Task ▸
What number of lines in the records below hold the word "Switch"? Give that number alone.

(Stored items)
::::
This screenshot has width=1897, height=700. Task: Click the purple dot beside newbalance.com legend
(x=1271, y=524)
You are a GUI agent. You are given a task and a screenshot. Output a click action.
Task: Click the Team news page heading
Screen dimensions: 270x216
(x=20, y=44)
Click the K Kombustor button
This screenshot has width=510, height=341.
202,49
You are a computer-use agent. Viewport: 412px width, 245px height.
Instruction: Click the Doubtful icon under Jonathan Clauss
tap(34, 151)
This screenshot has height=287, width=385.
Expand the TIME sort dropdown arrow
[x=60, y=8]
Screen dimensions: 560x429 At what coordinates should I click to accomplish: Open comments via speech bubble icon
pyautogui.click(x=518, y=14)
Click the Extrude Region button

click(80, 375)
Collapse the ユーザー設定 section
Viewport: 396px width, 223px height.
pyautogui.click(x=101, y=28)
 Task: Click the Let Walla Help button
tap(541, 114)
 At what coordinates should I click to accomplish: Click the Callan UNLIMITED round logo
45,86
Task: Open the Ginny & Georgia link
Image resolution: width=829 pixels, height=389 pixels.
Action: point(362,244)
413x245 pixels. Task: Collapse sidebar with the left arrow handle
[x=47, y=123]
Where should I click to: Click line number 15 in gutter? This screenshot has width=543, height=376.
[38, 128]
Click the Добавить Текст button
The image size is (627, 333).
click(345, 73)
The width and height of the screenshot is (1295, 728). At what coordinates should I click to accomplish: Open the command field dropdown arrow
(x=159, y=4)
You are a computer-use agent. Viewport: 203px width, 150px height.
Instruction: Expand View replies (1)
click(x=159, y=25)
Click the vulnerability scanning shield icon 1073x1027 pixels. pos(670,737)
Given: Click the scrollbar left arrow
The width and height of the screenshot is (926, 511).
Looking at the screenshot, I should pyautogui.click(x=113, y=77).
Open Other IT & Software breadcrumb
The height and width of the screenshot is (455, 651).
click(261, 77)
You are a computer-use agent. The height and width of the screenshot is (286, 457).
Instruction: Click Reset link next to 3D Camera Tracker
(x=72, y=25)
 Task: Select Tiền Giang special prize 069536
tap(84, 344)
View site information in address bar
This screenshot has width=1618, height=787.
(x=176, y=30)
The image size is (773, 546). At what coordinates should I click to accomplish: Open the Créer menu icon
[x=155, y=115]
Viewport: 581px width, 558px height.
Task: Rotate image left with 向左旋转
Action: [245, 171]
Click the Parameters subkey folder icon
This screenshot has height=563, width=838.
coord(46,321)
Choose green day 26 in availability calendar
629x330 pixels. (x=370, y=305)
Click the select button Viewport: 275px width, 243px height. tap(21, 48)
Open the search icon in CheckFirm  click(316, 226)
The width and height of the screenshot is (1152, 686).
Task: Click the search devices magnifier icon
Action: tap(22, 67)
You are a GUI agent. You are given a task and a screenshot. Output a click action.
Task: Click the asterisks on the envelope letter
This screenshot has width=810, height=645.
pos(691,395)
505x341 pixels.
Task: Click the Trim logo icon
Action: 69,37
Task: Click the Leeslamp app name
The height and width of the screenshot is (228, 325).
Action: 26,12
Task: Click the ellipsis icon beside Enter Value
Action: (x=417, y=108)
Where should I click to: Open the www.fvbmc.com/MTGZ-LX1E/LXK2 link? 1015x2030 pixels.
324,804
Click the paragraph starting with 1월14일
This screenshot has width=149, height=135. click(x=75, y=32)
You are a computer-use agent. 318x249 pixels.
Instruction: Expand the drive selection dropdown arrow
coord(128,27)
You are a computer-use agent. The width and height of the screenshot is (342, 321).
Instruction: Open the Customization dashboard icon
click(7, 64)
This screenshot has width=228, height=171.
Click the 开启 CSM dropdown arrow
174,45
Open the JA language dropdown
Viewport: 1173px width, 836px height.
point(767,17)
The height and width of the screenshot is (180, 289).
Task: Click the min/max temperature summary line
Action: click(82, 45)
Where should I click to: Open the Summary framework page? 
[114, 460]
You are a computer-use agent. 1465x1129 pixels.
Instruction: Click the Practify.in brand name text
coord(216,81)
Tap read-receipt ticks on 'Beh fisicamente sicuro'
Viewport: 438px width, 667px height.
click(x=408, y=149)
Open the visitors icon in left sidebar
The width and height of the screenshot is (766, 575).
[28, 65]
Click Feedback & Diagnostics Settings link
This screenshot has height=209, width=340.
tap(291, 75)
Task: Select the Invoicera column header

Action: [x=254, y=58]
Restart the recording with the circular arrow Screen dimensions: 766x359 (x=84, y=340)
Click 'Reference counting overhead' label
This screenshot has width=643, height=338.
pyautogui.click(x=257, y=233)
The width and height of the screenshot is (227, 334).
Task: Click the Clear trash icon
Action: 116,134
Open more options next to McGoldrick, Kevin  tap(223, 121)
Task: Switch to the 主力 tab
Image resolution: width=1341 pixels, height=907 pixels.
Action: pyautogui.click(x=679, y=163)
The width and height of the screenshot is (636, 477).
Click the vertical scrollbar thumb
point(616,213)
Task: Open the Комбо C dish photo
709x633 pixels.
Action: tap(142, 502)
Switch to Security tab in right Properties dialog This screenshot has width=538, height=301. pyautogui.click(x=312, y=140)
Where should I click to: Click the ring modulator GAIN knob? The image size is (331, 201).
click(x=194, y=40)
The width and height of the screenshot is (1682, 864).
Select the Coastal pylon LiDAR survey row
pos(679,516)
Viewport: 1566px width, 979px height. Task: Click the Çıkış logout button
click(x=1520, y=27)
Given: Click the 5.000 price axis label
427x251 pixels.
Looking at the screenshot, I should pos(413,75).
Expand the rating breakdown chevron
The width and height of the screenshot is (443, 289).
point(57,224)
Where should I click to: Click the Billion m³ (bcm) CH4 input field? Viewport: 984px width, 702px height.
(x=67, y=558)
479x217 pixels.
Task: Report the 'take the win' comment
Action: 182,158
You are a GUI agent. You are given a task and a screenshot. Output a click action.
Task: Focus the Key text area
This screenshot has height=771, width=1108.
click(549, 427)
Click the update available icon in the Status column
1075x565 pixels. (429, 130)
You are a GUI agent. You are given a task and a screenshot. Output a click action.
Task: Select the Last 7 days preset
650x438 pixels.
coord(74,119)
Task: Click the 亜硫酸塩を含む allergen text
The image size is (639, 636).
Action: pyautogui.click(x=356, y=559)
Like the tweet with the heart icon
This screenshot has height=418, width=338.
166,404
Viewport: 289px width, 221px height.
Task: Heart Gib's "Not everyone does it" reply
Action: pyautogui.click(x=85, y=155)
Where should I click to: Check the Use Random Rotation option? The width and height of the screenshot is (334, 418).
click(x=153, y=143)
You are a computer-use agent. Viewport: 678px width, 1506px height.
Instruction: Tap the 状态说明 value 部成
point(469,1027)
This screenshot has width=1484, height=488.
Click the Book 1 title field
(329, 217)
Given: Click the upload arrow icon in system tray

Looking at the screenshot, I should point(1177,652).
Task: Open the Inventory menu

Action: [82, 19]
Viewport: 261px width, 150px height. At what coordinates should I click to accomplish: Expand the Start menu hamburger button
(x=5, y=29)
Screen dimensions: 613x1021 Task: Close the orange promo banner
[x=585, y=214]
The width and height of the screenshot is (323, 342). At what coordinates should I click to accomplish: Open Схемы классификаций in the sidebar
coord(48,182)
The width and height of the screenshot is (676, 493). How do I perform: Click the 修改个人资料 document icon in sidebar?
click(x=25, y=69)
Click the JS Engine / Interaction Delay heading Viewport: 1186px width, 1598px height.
::::
Exercise result ▸
2